===== Recorded data =====
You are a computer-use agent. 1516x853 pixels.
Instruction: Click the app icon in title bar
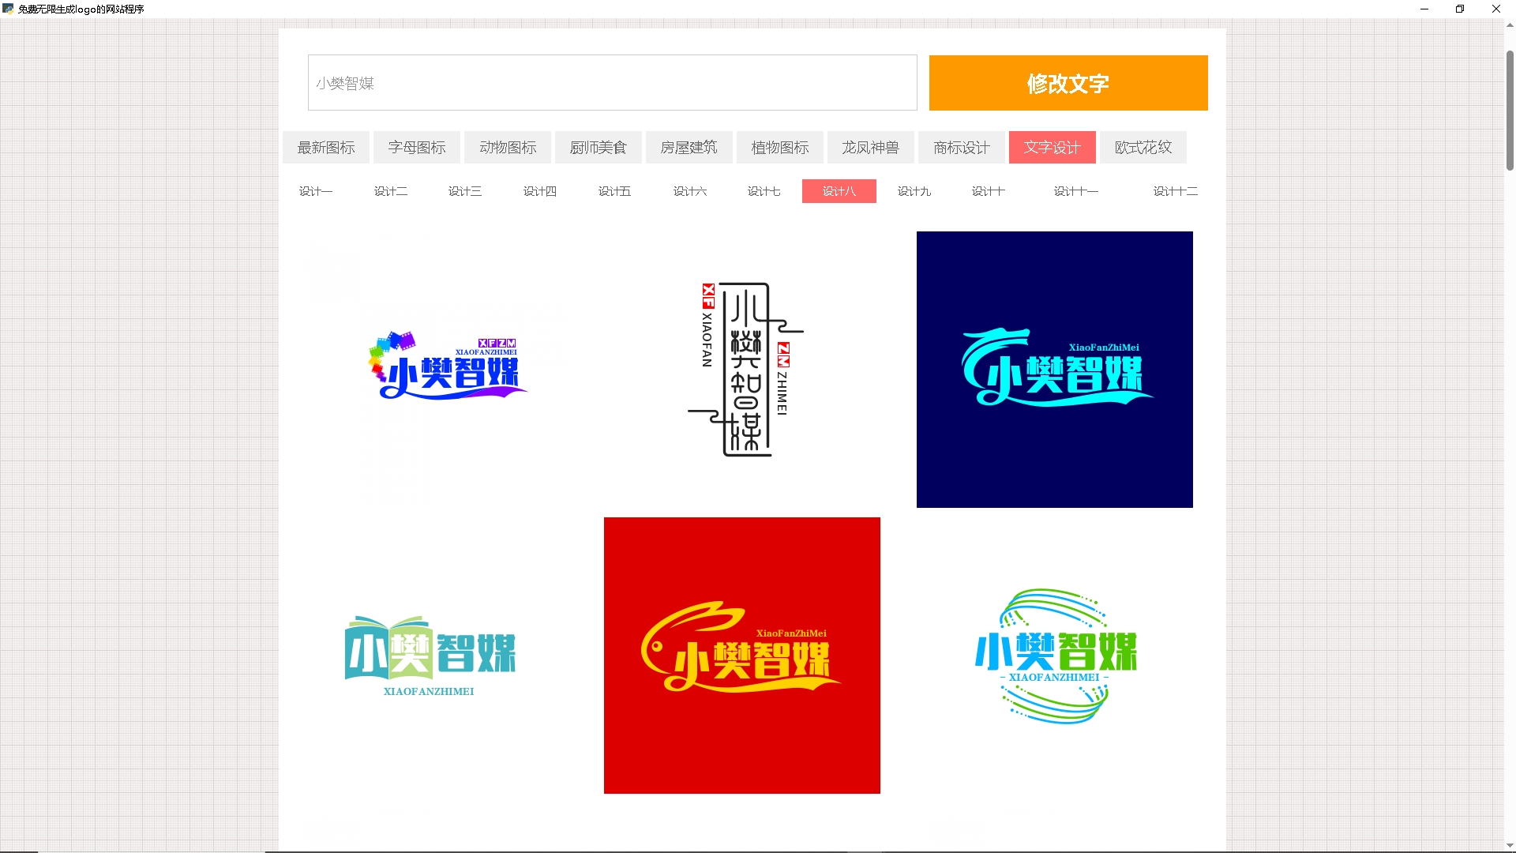click(x=8, y=9)
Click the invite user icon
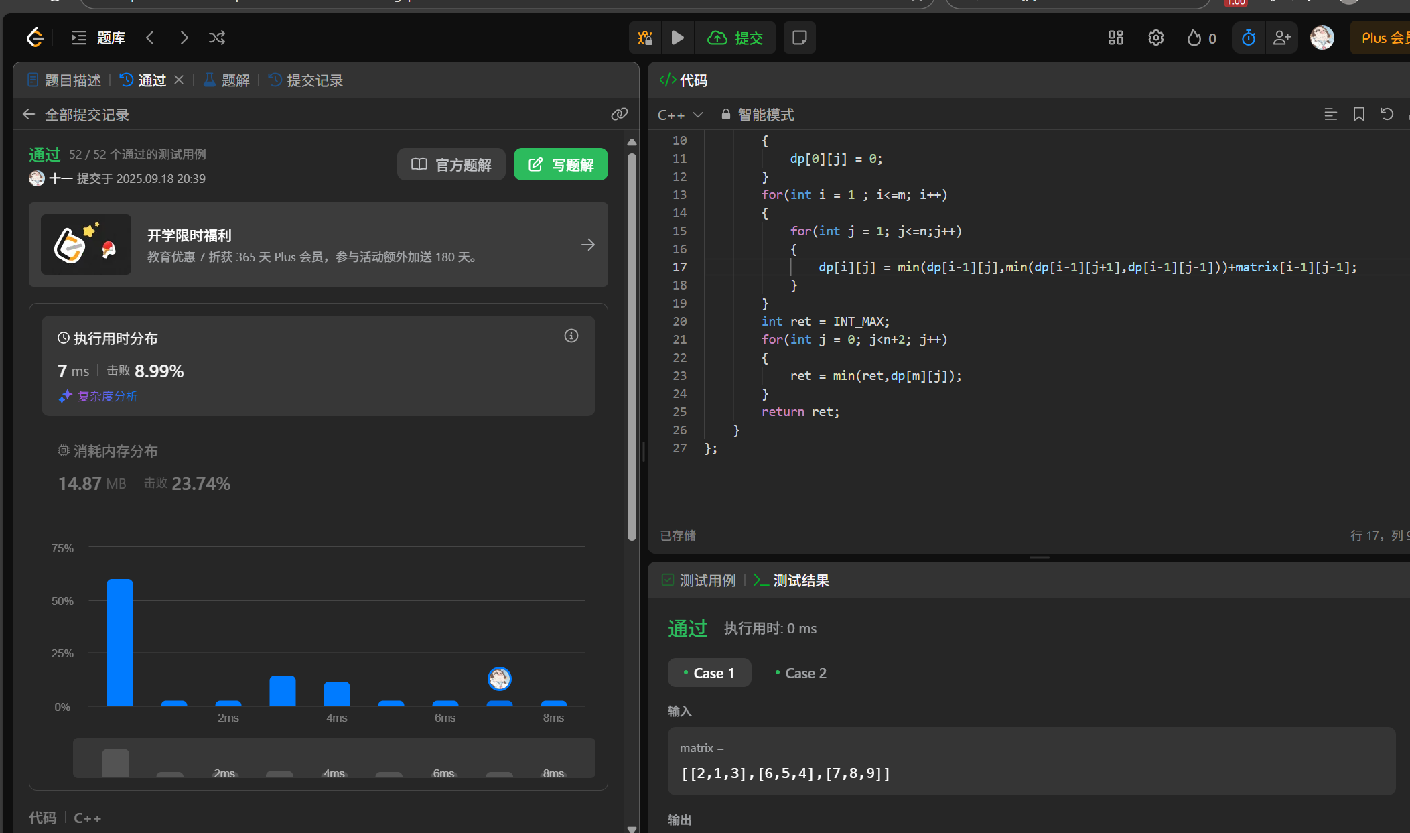The image size is (1410, 833). [1281, 38]
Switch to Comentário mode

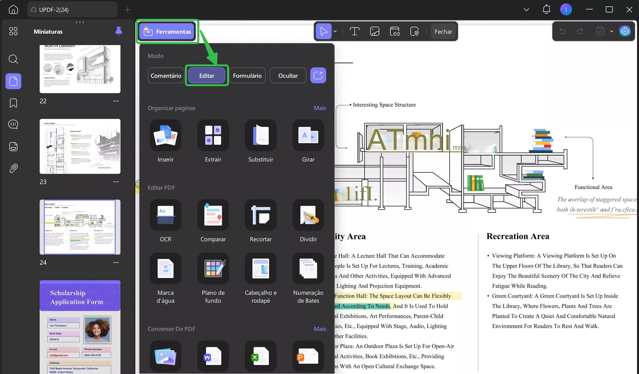tap(166, 76)
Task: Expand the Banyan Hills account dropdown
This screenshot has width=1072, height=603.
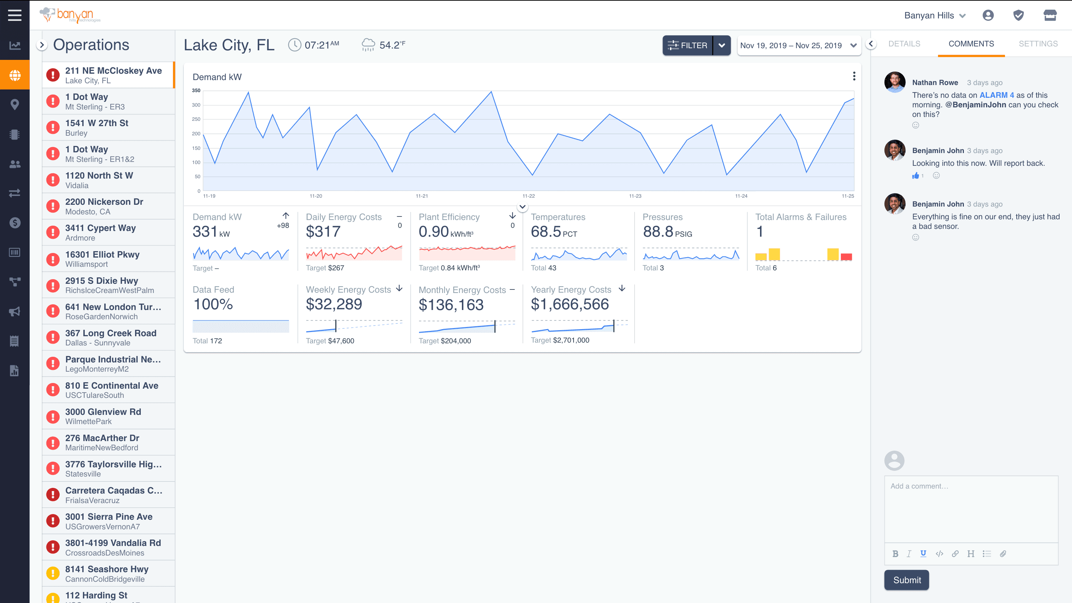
=====
Instructions to follow: The records above should be duplicated exactly, with none of their pictures kept.

Exercise output:
You are a computer-use agent. 1516x853 pixels.
Instruction: Click the app icon in title bar
click(x=8, y=9)
Click the invite user icon
The image size is (1410, 833). [1281, 38]
Switch to Comentário mode

tap(166, 76)
Task: Expand the Banyan Hills account dropdown
This screenshot has width=1072, height=603.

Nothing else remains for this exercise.